## WORK INSTRUCTION:
Among the records that follow, set down only the lines from the one containing "Task: Toggle Import" to the one containing "You are a computer-use agent. The height", both included, exactly.
[Start of Attachment]
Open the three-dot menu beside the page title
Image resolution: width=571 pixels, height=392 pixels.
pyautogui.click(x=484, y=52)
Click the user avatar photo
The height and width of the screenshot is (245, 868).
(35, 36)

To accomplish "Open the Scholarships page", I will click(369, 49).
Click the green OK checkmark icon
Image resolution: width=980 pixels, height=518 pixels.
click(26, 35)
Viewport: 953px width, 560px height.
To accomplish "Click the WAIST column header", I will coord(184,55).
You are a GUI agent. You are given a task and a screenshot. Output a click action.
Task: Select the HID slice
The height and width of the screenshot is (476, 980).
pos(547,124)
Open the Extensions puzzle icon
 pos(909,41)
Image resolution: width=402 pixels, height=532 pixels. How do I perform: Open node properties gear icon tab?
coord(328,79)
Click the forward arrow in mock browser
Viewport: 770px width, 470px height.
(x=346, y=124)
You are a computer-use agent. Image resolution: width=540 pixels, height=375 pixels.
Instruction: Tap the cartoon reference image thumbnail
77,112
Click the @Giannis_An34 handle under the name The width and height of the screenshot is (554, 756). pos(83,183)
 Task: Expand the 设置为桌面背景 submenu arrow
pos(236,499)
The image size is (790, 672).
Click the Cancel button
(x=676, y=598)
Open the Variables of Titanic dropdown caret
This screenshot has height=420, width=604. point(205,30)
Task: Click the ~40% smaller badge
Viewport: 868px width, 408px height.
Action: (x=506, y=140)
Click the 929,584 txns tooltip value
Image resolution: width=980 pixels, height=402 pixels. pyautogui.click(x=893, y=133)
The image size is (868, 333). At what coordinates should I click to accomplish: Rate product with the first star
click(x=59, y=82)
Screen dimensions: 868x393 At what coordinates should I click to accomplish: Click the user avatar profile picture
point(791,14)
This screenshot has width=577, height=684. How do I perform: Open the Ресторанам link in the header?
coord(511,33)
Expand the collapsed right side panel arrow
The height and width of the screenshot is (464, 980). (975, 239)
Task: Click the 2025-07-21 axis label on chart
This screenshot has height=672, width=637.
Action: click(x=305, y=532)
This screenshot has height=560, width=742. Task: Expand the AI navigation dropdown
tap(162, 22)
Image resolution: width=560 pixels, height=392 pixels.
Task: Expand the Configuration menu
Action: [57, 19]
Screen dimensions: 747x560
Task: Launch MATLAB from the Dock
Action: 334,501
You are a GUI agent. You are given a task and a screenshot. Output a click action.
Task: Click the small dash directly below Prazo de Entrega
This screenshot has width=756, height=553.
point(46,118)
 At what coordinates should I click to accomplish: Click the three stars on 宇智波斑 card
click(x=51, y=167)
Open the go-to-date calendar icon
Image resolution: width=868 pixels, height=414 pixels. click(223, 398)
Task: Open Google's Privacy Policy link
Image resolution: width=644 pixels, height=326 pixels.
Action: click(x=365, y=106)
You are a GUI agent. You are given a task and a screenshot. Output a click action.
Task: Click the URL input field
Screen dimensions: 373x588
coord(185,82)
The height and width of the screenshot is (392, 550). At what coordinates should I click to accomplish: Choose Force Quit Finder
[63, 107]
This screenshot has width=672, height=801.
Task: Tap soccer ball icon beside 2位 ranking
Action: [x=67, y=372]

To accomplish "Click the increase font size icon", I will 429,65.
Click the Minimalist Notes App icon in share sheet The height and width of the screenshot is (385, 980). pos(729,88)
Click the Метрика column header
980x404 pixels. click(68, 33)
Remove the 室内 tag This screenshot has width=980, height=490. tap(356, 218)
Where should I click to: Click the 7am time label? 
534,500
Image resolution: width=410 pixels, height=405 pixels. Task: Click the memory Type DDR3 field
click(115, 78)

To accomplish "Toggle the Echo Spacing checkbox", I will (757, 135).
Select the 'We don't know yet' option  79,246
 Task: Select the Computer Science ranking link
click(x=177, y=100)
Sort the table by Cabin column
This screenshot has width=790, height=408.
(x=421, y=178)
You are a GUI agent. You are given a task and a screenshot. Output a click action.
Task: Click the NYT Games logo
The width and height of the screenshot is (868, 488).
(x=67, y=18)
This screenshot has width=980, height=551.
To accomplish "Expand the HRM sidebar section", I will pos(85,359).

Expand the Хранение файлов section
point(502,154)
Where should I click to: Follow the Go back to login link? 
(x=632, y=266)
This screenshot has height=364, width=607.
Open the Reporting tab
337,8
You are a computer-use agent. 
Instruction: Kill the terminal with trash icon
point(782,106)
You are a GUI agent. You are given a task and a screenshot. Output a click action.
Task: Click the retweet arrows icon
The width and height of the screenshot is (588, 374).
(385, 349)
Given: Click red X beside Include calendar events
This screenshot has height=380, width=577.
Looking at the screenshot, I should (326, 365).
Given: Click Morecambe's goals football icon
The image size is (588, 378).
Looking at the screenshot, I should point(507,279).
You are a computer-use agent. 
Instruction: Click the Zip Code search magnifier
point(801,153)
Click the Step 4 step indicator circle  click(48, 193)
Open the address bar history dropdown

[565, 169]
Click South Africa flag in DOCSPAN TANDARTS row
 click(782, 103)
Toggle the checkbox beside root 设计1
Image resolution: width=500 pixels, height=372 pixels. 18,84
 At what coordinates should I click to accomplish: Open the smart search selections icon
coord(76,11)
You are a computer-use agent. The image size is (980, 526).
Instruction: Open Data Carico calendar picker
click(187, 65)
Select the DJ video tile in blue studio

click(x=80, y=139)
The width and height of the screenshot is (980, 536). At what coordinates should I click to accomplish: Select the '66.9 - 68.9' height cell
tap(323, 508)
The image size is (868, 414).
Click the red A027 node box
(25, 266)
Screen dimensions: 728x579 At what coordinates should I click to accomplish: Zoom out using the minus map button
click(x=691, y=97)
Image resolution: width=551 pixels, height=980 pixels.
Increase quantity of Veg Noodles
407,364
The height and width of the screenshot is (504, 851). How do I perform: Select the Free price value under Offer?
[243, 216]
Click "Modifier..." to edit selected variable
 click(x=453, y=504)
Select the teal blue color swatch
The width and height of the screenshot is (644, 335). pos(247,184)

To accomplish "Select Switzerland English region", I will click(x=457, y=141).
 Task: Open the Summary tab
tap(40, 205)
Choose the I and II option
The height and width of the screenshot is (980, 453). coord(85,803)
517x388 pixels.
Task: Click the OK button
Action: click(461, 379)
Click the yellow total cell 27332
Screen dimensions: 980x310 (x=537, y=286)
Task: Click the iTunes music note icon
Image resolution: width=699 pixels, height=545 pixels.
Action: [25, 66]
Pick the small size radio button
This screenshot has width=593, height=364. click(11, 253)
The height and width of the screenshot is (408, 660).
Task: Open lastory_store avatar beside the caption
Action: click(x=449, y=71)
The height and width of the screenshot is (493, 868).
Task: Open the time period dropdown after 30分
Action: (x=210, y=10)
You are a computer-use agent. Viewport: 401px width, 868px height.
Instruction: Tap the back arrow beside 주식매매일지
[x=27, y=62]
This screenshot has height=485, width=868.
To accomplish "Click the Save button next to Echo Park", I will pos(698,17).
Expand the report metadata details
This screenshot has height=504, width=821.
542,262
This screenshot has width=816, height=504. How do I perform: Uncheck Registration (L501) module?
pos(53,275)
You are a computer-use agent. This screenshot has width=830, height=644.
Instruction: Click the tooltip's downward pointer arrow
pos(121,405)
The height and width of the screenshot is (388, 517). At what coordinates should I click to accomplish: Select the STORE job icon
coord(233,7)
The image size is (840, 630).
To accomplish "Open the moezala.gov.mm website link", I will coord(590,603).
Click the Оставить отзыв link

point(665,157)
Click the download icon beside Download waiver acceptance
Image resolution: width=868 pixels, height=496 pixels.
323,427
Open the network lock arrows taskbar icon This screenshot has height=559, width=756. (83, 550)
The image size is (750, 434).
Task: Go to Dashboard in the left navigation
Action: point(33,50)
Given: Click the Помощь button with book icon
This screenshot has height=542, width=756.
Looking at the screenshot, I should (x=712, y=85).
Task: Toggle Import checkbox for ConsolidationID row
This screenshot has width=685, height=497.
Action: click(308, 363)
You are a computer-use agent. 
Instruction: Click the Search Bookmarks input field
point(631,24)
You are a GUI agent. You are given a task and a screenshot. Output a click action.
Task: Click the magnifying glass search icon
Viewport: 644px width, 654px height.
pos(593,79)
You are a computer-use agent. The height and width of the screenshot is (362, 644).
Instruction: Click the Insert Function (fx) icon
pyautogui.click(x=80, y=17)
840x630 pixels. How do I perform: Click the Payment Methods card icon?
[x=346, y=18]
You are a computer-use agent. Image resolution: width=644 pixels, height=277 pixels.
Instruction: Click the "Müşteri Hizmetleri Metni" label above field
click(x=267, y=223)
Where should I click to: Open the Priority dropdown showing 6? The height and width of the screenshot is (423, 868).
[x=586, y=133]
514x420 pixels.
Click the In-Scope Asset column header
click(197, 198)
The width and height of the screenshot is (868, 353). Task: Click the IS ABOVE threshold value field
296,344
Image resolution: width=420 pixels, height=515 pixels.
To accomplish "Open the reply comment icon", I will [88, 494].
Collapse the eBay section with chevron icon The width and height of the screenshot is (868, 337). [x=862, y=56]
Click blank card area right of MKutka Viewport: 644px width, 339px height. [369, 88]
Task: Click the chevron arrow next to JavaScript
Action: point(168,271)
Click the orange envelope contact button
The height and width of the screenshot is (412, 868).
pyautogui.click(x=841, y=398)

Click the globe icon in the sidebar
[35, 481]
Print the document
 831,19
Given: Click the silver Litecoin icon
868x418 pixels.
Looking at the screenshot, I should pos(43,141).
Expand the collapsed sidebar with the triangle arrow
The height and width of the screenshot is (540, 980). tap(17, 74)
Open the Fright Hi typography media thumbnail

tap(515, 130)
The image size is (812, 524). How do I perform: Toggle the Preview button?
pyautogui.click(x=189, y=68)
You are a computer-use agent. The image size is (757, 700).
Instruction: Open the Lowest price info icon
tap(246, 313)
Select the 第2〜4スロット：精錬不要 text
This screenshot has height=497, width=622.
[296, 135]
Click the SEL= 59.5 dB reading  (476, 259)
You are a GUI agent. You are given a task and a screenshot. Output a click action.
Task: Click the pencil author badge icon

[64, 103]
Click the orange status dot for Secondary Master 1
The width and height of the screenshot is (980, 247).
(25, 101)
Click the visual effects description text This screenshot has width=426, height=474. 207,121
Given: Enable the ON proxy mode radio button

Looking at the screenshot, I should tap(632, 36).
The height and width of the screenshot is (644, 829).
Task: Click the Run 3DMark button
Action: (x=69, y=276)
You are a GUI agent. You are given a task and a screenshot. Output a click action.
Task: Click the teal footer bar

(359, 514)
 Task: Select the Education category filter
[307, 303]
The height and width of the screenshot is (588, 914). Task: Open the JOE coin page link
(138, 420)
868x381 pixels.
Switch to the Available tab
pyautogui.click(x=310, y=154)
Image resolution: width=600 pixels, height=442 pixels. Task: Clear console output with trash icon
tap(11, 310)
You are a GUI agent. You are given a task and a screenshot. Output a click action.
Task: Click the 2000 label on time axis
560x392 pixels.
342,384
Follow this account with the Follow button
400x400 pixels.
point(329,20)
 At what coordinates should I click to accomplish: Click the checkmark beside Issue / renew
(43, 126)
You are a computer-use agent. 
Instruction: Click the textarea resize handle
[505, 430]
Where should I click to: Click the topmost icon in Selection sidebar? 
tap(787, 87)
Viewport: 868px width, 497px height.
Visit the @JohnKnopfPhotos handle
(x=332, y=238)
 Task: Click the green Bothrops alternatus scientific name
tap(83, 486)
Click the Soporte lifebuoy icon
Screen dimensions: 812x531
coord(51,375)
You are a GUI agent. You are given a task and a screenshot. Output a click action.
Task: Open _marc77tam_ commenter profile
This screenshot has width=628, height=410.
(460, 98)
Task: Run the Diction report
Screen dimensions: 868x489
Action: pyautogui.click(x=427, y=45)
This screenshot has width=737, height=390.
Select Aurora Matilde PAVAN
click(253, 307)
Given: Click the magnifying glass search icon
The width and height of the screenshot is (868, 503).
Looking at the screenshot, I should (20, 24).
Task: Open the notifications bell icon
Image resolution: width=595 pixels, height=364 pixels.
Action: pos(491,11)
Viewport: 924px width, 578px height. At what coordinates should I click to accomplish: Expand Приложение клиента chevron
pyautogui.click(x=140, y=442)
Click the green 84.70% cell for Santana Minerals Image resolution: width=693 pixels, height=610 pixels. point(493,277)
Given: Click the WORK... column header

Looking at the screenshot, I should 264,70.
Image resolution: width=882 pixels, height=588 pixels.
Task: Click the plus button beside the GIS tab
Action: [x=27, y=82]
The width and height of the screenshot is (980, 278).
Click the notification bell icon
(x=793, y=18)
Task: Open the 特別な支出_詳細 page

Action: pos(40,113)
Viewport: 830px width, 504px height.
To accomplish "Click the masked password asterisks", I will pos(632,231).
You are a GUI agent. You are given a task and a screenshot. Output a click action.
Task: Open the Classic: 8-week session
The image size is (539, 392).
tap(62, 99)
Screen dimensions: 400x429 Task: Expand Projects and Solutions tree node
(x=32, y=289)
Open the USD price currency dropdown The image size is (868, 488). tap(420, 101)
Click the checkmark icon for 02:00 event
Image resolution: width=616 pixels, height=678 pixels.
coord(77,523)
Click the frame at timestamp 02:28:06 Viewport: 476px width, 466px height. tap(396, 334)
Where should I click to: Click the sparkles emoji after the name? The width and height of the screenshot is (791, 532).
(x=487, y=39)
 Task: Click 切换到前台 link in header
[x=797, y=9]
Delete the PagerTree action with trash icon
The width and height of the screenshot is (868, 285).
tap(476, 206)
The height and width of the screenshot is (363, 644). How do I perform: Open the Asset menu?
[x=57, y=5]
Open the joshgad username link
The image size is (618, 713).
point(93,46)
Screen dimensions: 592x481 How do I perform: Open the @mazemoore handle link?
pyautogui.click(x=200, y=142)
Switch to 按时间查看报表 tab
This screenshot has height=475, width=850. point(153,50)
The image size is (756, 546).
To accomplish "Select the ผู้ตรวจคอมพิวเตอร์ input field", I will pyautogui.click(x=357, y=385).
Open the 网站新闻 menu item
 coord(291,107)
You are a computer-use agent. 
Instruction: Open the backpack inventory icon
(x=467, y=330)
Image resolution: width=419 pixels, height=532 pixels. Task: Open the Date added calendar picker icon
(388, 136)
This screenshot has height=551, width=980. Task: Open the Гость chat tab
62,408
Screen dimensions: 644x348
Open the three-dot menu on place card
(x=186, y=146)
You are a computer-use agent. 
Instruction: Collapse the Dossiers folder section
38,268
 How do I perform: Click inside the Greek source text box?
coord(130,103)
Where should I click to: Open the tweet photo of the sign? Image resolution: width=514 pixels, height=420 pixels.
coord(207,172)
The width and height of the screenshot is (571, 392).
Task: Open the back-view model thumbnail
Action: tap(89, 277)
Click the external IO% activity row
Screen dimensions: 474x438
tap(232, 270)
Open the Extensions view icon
[End of Attachment]
## FINISHED EXERCISE:
Task: Toggle Import checkbox for ConsolidationID row
This screenshot has width=685, height=497.
Action: click(308, 363)
You are a computer-use agent. 
Instruction: Click the Search Bookmarks input field
point(631,24)
You are a GUI agent. You are given a task and a screenshot. Output a click action.
Task: Click the magnifying glass search icon
Viewport: 644px width, 654px height.
pos(593,79)
You are a computer-use agent. The height and width of the screenshot is (362, 644).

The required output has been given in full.